### Article
Concurrency issue when nodes are brought up in parallel
electrofelix opened this issue · 4 comments
It appears that when using parallel up of machines that landrush may attempt to start the DNS server multiple times, and consequently the wrong PID is recorded since the last started server's pid will be written to the pidfile instead of the running one.
This was confirmed by adding a simple:
puts "pid = #{pid}"
before the write_pid() call in lib/landrush/server.rb
The resulting output was:
[landrush] Using eth0 (172.17.0.5)
==> srv-1.ncs.net: [landrush] starting dns server
srv-1.ncs.net: [landrush] 'ruby /home/baileybd/.vagrant.d/gems/gems/landrush-1.2.0/lib/landrush/start_server.rb 10053 /home/baileybd/.vagrant.d/data/landrush /home/baileybd/.vagrant.d/gems/gems'
==> srv-4.ncs.net: [landrush] adding machine entry: srv-4.ncs.net => 172.17.0.5#<Process::Waiter:0x007f5c881dd2d8>
pid = 19564
==> srv-5.ncs.net: [landrush] starting dns server
[landrush] Using eth0 (172.17.0.6)
srv-1.ncs.net: [landrush] 'ruby /home/baileybd/.vagrant.d/gems/gems/landrush-1.2.0/lib/landrush/start_server.rb 10053 /home/baileybd/.vagrant.d/data/landrush /home/baileybd/.vagrant.d/gems/gems'
pid = 19571
==> srv-2.ncs.net: [landrush] adding machine entry: srv-2.ncs.net => 172.17.0.6
[landrush] Using eth0 (172.17.0.4)
Checking the processes for start_server.rb
ps auxww | grep landrush/start_server.rb |'{print $2}'
19564
However the process pid file:
cat ~/.vagrant.d/data/landrush/run/landrush.pid
19571
Therefore with parallel machine up's the code can be executed more than once, and this can result in the wrong pid being recorded, since it will be the last attempted start of the DNS server (which may fail due to the port being in use), resulting in the second pid being written out to the pidfile.

### Data lines
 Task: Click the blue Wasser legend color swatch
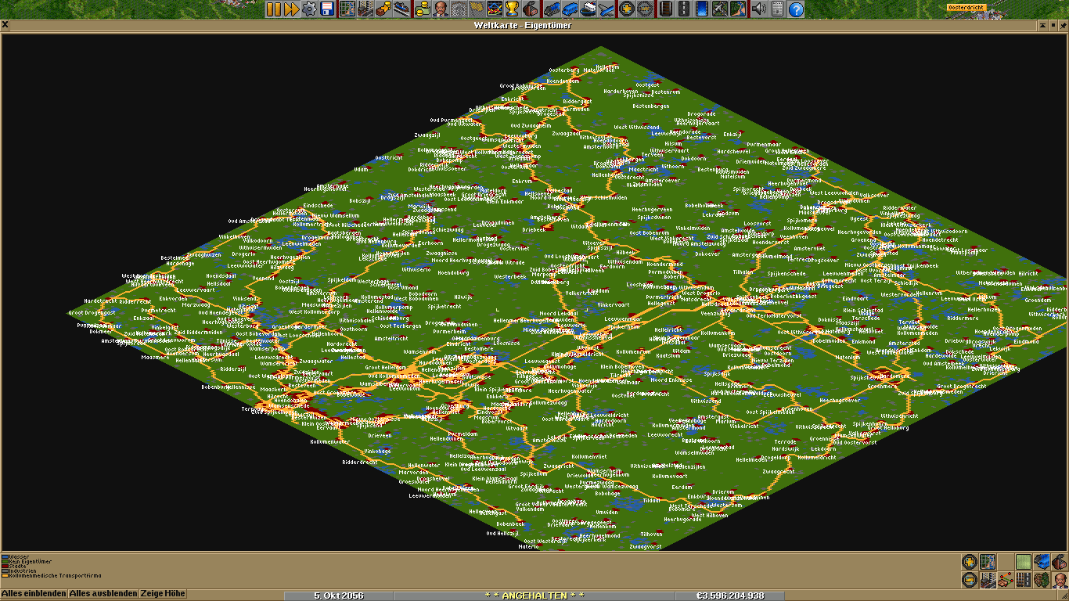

### Problems and tasks
- A) Answer these about the landrush issue, one line each:
(i) In which file was the line printing the pid added, and before which call?
(ii) Which pid did the process check for start_server.rb return?
(iii) Which pid was stored in landrush.pid?
- B) Write the next part of the landrush issue, starting after its final sentence.

### Task results
- A)
(i) lib/landrush/server.rb, before the write_pid() call
(ii) 19564
(iii) 19571

- B)
The main area responsible for this is the post_boot_setup action:
landrush/lib/landrush/action/setup.rb
Lines 35 to 43 in 1077e14
def post_boot_setup
record_dependent_vm
configure_server
record_machine_dns_entry
setup_static_dns
start_server
return unless machine.config.landrush.host_redirect_dns?
env[:host].capability(:configure_visibility_on_host, host_ip_address, config.tld)
end
The calls configure_server
, setup_static_dns
& start_server
should all only be executed once, by which ever machine thread reaches this code first. This would also solve the problem with failing to find the DNS server process on destroy.
Thanks for the bug report and pull request. Looking into it.
It appears that when using parallel up of machines that landrush may attempt to start the DNS server multiple times,
So you mean
vagrant up --parallel
@hferentschik exactly:
Looks like something has changed that prevents multiple instances of the server from being started without this patch, I'm using vagrant 1.8.7.
However I am seeing entries failing to be added to ~/.vagrant.d/data/landrush/hosts.json and missing entries from vagrant landrush list
in certain cases, so although the server is now starting once only there are other problems in the configuration being written out that would be solved by this change.
Vagrantfile
VAGRANTFILE_API_VERSION = "2"
Vagrant.configure(VAGRANTFILE_API_VERSION) do |config|
config.vm.box = "debian/jessie64"
config.landrush.enabled = true
config.landrush.tld = 'ncs.net'
config.landrush.host_redirect_dns = false
# use my host resolvconf dnsmasq instance, probably not be required
# for systems that can reach the google dns servers instead
config.landrush.upstream '127.0.0.1'
config.vm.provider :libvirt do |libvirt, override|
override.vm.synced_folder ".", "/vagrant", type: "9p"
libvirt.memory = 4096
libvirt.cpus = 2
libvirt.disk_bus = "scsi"
libvirt.volume_cache = "unsafe"
libvirt.nested = true
libvirt.cpu_mode = "host-passthrough"
libvirt.driver = "kvm"
libvirt.host = "localhost"
libvirt.uri = "qemu:///system"
end
(1..10).each do |n|
config.vm.define "srv-#{n}" do |node|
node.vm.hostname = "srv-#{n}.ncs.net"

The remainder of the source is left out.